_Source data_
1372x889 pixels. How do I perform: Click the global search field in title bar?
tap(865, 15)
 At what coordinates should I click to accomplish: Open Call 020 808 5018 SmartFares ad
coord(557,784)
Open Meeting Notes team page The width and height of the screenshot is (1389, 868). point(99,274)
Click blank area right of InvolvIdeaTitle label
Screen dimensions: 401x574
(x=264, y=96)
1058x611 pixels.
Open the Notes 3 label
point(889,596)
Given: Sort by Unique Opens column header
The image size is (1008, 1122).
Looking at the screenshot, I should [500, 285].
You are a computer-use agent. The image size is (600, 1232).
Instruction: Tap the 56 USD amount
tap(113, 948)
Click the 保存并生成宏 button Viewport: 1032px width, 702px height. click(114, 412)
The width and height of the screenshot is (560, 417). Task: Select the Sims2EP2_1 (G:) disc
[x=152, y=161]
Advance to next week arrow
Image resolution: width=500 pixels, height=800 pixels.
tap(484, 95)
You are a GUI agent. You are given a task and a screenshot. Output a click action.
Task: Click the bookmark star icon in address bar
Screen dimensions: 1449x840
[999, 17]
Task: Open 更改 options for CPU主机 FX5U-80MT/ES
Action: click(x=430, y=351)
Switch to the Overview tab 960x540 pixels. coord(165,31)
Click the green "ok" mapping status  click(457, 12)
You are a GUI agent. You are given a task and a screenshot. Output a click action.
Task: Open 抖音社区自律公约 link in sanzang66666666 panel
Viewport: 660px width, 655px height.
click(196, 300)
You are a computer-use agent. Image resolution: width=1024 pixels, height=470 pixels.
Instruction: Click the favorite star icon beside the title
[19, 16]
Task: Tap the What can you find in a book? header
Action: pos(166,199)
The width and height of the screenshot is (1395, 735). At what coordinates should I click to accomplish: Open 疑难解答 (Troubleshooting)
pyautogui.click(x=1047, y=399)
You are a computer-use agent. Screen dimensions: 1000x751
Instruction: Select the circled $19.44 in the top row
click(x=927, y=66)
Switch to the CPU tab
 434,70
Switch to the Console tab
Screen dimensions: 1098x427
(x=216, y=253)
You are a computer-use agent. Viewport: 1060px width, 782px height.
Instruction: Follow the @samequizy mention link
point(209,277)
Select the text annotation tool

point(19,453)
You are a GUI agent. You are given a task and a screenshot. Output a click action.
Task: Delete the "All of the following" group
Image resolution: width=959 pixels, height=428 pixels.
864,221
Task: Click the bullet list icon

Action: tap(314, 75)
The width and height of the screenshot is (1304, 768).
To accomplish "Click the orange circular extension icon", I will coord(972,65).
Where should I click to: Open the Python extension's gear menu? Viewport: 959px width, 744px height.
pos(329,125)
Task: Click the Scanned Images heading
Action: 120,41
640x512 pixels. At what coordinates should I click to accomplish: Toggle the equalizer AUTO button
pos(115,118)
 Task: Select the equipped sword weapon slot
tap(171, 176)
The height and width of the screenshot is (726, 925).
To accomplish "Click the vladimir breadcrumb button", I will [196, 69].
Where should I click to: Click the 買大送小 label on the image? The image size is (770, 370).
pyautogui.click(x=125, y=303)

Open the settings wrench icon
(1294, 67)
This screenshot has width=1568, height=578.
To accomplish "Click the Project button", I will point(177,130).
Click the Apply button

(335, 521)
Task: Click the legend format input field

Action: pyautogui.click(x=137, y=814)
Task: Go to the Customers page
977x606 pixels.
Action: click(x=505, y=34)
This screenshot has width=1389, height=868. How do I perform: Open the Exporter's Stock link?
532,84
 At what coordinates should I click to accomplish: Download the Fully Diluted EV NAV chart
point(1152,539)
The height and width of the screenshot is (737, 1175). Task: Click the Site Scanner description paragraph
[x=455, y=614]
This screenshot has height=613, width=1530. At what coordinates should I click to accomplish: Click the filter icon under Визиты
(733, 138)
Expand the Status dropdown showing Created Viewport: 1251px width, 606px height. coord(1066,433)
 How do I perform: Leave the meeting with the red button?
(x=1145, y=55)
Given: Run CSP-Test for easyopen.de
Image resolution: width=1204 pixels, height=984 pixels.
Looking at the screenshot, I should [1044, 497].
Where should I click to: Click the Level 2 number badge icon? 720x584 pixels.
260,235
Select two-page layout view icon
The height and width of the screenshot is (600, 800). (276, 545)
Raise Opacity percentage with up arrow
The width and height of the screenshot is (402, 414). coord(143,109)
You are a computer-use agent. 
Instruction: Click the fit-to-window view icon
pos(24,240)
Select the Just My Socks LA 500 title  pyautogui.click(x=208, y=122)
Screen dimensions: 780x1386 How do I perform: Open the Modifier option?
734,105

_Aim of the task_
Starting with the first line of the records, repeat every line up to and including the one containing "Click the green", and nothing else.

_Answer space_
1372x889 pixels. How do I perform: Click the global search field in title bar?
tap(865, 15)
 At what coordinates should I click to accomplish: Open Call 020 808 5018 SmartFares ad
coord(557,784)
Open Meeting Notes team page The width and height of the screenshot is (1389, 868). point(99,274)
Click blank area right of InvolvIdeaTitle label
Screen dimensions: 401x574
(x=264, y=96)
1058x611 pixels.
Open the Notes 3 label
point(889,596)
Given: Sort by Unique Opens column header
The image size is (1008, 1122).
Looking at the screenshot, I should [500, 285].
You are a computer-use agent. The image size is (600, 1232).
Instruction: Tap the 56 USD amount
tap(113, 948)
Click the 保存并生成宏 button Viewport: 1032px width, 702px height. click(114, 412)
The width and height of the screenshot is (560, 417). Task: Select the Sims2EP2_1 (G:) disc
[x=152, y=161]
Advance to next week arrow
Image resolution: width=500 pixels, height=800 pixels.
tap(484, 95)
You are a GUI agent. You are given a task and a screenshot. Output a click action.
Task: Click the bookmark star icon in address bar
Screen dimensions: 1449x840
[999, 17]
Task: Open 更改 options for CPU主机 FX5U-80MT/ES
Action: click(x=430, y=351)
Switch to the Overview tab 960x540 pixels. coord(165,31)
Click the green "ok" mapping status  click(457, 12)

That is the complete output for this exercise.